D’où vient le manque de confiance ?

La confiance en soi n’est pas une qualité innée fixée une fois pour toutes : c’est une construction, un état intérieur qui se forme progressivement au fil des expériences de vie. Certains messages reçus dans l’enfance (« tu n’y arriveras jamais », « ne te mets pas en avant »), certains échecs ou rejets vécus, certaines comparaisons douloureuses : tout cela s’inscrit dans la mémoire émotionnelle et forme des croyances limitantes qui fonctionnent à l’insu de la conscience.

Ces croyances sont particulièrement résistantes aux raisonnements logiques. On peut se répéter « je suis capable » cent fois par jour— si la croyance inconsciente dit le contraire, elle l’emportera. C’est là qu’intervient l’hypnose.

Comment l’hypnose agit sur l’estime de soi

Accéder aux croyances limitantes

Dans l’état hypnotique, les résistances conscientes s’apaisent. La personne accompagnée peut alors explorer l’origine de ses croyances limitantes, les revisiter sous un autre angle et les transformer progressivement. Ce n’est pas de la suggestion magique : c’est un travail de fond qui mobilise les ressources intérieures de la personne.
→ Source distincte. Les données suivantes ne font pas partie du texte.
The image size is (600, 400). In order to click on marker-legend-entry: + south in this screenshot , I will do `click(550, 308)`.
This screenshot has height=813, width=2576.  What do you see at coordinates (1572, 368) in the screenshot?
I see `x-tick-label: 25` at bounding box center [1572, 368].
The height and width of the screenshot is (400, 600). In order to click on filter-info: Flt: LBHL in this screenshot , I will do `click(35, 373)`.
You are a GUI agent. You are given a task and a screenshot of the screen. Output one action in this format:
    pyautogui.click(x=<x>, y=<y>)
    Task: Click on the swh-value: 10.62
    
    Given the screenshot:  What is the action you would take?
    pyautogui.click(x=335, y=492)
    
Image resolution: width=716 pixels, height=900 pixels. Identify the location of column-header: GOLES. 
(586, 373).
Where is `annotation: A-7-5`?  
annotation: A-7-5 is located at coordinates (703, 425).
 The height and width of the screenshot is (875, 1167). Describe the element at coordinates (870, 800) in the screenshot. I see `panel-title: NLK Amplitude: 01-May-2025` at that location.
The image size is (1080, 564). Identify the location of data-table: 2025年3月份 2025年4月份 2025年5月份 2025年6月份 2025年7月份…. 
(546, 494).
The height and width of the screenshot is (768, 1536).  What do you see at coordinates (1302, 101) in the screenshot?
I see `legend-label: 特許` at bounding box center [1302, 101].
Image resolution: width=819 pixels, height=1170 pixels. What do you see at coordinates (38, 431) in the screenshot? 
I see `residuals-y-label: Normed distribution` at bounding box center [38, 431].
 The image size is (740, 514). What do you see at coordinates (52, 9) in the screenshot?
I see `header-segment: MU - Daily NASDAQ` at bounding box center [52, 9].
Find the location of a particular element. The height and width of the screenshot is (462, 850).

Reprogrammation par suggestions positives

Dans l’état hypnotique, le cerveau est plus réceptif aux nouvelles informations. L’hypnothérapeute peut proposer des suggestions positives adaptées — formulées précisément pour résonner avec le vécu de la personne. Ces suggestions ne remplacent pas les croyances existantes par magie : elles ouvrent un espace pour que la personne construise une perception d’elle-même plus juste.

L’ancrage de ressources

Une technique fréquemment utilisée est l’ancrage : faire revivre un souvenir où la confiance était présente, amplifier les sensations associées, puis créer un signal (geste, mot, respiration) qui permettra de retrouver cet état dans la vie quotidienne. Cette technique, empruntée à la PNL appliquée à l’hypnose, est particulièrement efficace pour les prises de parole, les entretiens professionnels ou les situations sociales anxiogènes.

En combien de séances peut-on observer des effets ?

Le manque de confiance en soi ayant souvent des racines anciennes, un protocole de 4 à 6 séances est généralement recommandé pour un travail en profondeur. Des effets peuvent toutefois être ressentis dès la première séance : sentiment d’allègement, d’un léger recul par rapport aux croyances habituelles, réduction de l’autocritique.

L’hypnose ne fonctionne pas indépendamment de la volonté de la personne : les changements durables nécessitent une implication active, parfois avec des exercices de visualisation à pratiquer entre les séances.

Hypnose et confiance en soi : ce qu’elle ne remplace pas

L’hypnose ne remplace pas un travail de développement personnel global : établir des objectifs concrets, sortir de sa zone de confort progressivement, développer de nouvelles compétences. Elle en est un accélérateur : elle levère les freins inconscients qui empêchent de s’y mettre. Selon l’OMS, le bien-être mental est un composant fondamental de la santé globale, et travailler sur l’estime de soi y contribue directement.

Pour les personnes accompagnées traversant également des périodes d’hypnose et anxiété, les deux problématiques sont souvent liées et peuvent être abordées dans le même protocole.

Note : Cette approche s’inscrit dans le cadre du bien-être et ne saurait remplacer une consultation auprès d’un professionnel de santé.